My father raised me with so many incredible quotes.  Over the course of 2022 and throughout all of my wonderful successes and failures – this one in particular continues to drive me on a daily basis:

“Luck is the Residue of Design”English Poet John Milton (1608 – 1674)

Essentially, things worthwhile generally just don’t happen.  Luck is a fact, but nor should it be a factor.  Good luck is what is left over after intelligence and effort have combined at their best.  Negligence or indifference are usually reviewed from an unlucky seat.  Really, luck can be attributed to planning and hard work, which can take thousands of hours to experience that “Luck.”

The Unknown

Life as a complete quadriplegic is no picnic.  I’m sure anyone you know in a wheelchair will likely tell you the same thing, but that doesn’t mean we have to just accept the limitations accompanying a significant disability.  Yes, we need accommodations, both physical and digital, but were just people.  I know so many folks with seemingly insurmountable challenges and significant disabilities, but most of them don’t seem to let life knock them down.  They just keep getting back up!

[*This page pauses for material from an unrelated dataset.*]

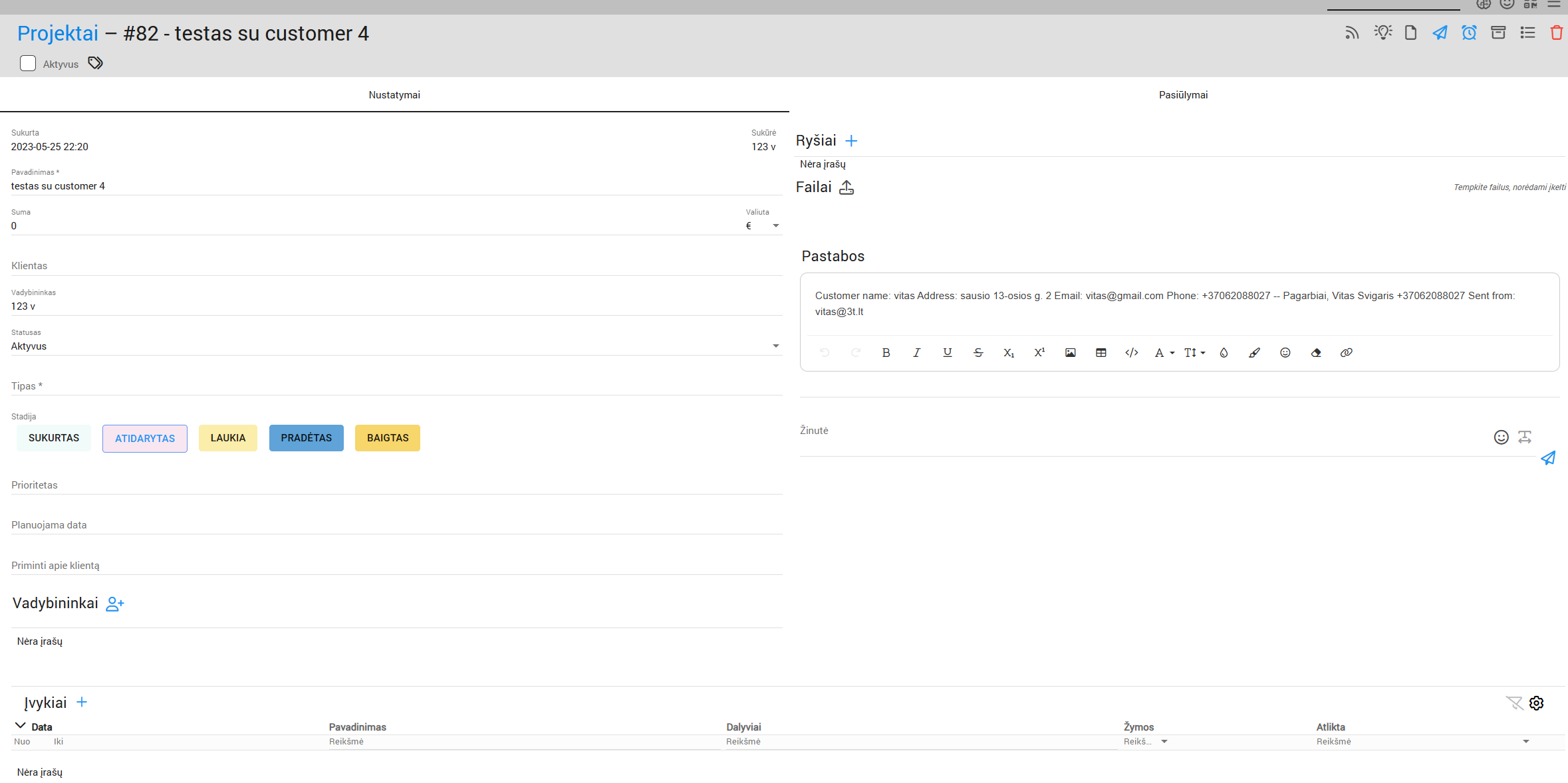Screen dimensions: 1568x783
Task: Open Įvykiai table settings gear
Action: tap(1536, 703)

I remember one day, in particular, in 2017 when I was sitting at my computer day trading, not successfully I might add that day, and contemplating the macrocosm of my life.  What did I have?  Where was I going?  Was I going to leave a mark on the world?  At the time, I remember thinking “I work, I don’t have any disability network, I’m fighting health insurance companies on my own and not sharing my lessons, and I have just come out of 7 years straight of being in and out of hospitals trying to survive for my life.”